### DIRECTIONS
Search the entries below for the word "Expand" and copy every line where it appears.

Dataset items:
++++++

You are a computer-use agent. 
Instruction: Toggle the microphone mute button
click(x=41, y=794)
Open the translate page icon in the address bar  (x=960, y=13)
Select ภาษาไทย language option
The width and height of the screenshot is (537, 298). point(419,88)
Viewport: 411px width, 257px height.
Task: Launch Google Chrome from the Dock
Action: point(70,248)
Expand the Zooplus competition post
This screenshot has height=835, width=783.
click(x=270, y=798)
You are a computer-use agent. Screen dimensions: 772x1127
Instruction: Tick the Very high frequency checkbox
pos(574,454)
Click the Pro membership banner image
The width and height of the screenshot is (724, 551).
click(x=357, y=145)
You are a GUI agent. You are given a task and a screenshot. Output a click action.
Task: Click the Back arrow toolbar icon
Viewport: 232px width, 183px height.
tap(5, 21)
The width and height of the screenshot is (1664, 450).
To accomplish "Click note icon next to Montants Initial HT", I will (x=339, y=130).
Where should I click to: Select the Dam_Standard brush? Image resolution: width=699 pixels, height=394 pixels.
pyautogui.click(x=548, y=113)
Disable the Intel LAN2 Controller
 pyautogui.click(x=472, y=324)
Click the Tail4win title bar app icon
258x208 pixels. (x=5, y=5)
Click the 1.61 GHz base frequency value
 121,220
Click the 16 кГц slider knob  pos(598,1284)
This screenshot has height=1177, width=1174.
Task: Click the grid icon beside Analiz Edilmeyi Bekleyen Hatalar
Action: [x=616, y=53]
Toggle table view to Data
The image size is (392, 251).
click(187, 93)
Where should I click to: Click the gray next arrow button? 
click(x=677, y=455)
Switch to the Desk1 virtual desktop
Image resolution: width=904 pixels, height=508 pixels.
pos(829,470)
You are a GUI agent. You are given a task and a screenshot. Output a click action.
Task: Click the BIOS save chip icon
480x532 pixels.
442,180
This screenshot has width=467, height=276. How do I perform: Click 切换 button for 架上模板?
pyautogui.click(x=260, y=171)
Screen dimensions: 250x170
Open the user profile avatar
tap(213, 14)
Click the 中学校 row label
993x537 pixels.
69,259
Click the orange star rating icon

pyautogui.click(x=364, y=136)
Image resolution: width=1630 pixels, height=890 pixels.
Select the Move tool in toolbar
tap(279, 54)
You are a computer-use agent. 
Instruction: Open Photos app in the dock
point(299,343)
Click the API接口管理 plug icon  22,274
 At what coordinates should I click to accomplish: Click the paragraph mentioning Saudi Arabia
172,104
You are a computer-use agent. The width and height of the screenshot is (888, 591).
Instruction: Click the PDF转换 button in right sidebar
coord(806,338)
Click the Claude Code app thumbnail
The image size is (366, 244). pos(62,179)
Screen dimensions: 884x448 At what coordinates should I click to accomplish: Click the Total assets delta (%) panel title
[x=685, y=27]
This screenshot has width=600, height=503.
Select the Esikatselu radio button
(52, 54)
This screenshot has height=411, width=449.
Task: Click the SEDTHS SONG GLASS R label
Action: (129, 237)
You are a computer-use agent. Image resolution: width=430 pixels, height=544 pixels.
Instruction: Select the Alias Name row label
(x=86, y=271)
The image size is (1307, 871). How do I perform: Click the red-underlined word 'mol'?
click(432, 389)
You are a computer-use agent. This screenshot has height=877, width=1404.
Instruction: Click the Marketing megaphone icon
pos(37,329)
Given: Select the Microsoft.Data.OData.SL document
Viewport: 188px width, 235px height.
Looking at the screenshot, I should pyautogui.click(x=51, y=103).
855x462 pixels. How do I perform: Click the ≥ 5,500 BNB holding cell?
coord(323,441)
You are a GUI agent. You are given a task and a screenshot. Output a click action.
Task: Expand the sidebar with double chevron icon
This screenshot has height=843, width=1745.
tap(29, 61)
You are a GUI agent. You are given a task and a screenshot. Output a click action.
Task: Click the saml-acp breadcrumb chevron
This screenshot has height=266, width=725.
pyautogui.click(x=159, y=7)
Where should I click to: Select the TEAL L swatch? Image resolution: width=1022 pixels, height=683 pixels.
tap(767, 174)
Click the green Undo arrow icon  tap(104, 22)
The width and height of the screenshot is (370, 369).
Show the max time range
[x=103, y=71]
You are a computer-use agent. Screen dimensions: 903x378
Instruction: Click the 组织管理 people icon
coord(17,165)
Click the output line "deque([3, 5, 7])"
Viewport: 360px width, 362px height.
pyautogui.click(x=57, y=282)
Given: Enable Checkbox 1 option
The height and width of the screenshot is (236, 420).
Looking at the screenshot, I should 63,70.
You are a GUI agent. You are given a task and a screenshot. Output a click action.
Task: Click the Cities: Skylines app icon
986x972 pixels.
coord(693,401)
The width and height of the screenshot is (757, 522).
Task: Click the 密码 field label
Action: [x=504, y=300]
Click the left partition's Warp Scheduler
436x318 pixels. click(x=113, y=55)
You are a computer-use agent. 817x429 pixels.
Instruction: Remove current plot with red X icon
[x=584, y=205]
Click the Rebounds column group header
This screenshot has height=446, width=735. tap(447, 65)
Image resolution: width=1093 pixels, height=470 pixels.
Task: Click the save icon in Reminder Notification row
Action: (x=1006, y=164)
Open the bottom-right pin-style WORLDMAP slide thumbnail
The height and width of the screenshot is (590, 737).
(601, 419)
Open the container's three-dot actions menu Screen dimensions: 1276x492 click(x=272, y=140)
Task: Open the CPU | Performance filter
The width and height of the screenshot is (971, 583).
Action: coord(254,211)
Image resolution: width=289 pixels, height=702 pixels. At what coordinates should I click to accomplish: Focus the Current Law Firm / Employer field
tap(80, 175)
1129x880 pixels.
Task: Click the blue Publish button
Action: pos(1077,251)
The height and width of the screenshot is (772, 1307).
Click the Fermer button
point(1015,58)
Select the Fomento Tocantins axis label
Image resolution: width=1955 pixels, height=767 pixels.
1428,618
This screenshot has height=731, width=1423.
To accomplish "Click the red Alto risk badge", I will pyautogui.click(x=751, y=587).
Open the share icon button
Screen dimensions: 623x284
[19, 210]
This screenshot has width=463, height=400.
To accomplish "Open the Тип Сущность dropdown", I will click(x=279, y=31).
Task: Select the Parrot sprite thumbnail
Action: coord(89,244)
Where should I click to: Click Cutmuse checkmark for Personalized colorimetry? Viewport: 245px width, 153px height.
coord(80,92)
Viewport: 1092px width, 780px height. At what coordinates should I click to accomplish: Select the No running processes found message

++++++

### SOLUTION TO THIS PROBLEM
Expand the Zooplus competition post
Task: Expand the sidebar with double chevron icon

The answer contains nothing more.